RECORDS SUPPLIED
——————

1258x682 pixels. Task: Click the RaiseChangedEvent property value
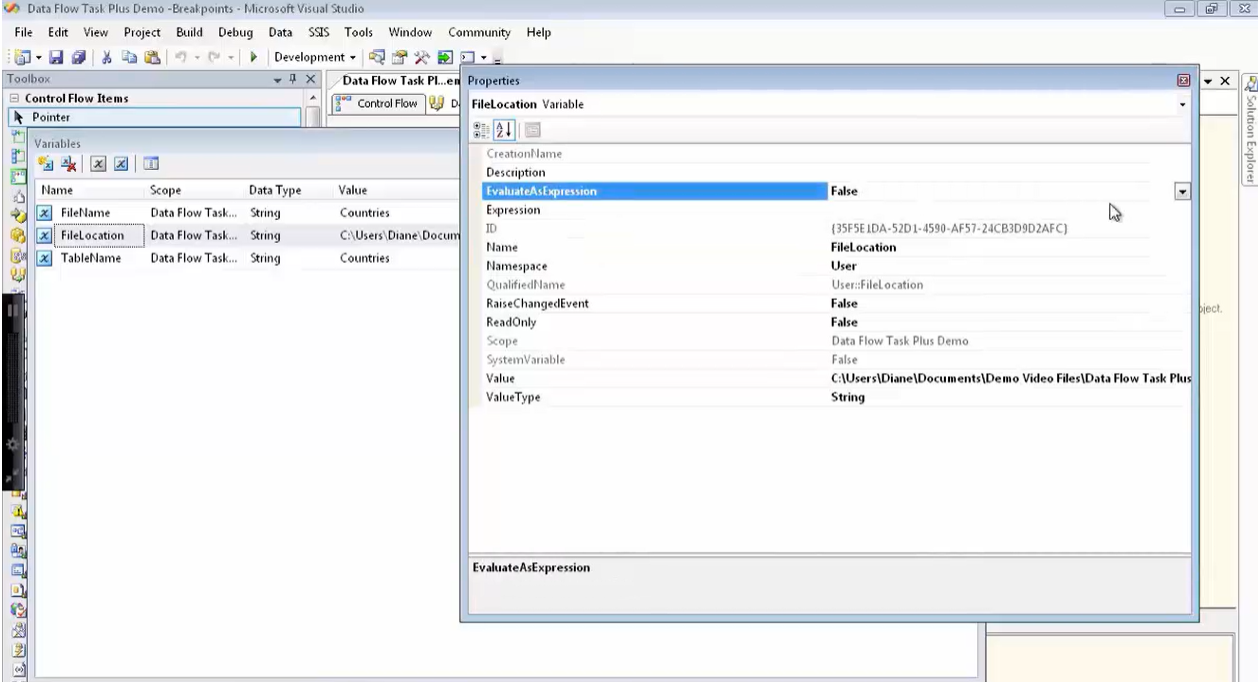click(843, 303)
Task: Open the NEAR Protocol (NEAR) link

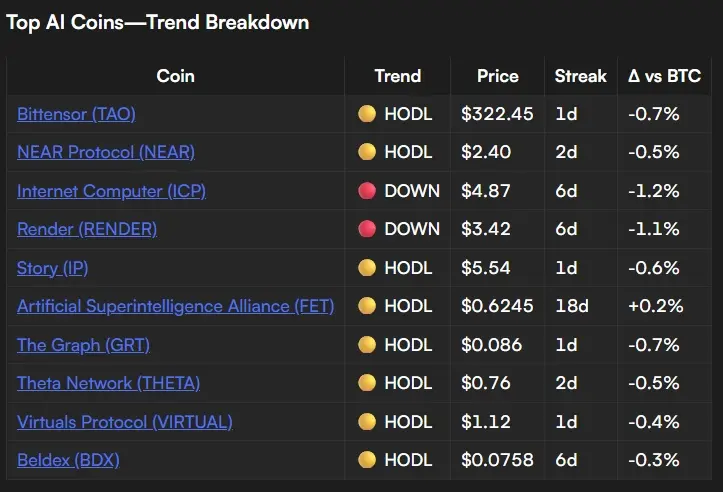Action: coord(106,152)
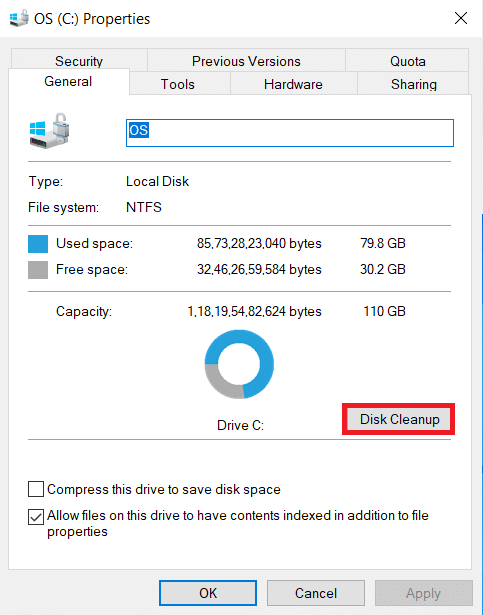This screenshot has width=483, height=615.
Task: Open the Hardware tab
Action: click(293, 84)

——————

EXERCISE
Your task is to return every entry exactly as it was written, with the pictures removed.

ANSWER TO THIS EXERCISE
1258x682 pixels. Task: Click the RaiseChangedEvent property value
click(843, 303)
Task: Open the NEAR Protocol (NEAR) link

Action: coord(106,152)
This screenshot has width=483, height=615.
Task: Open the Hardware tab
Action: click(293, 84)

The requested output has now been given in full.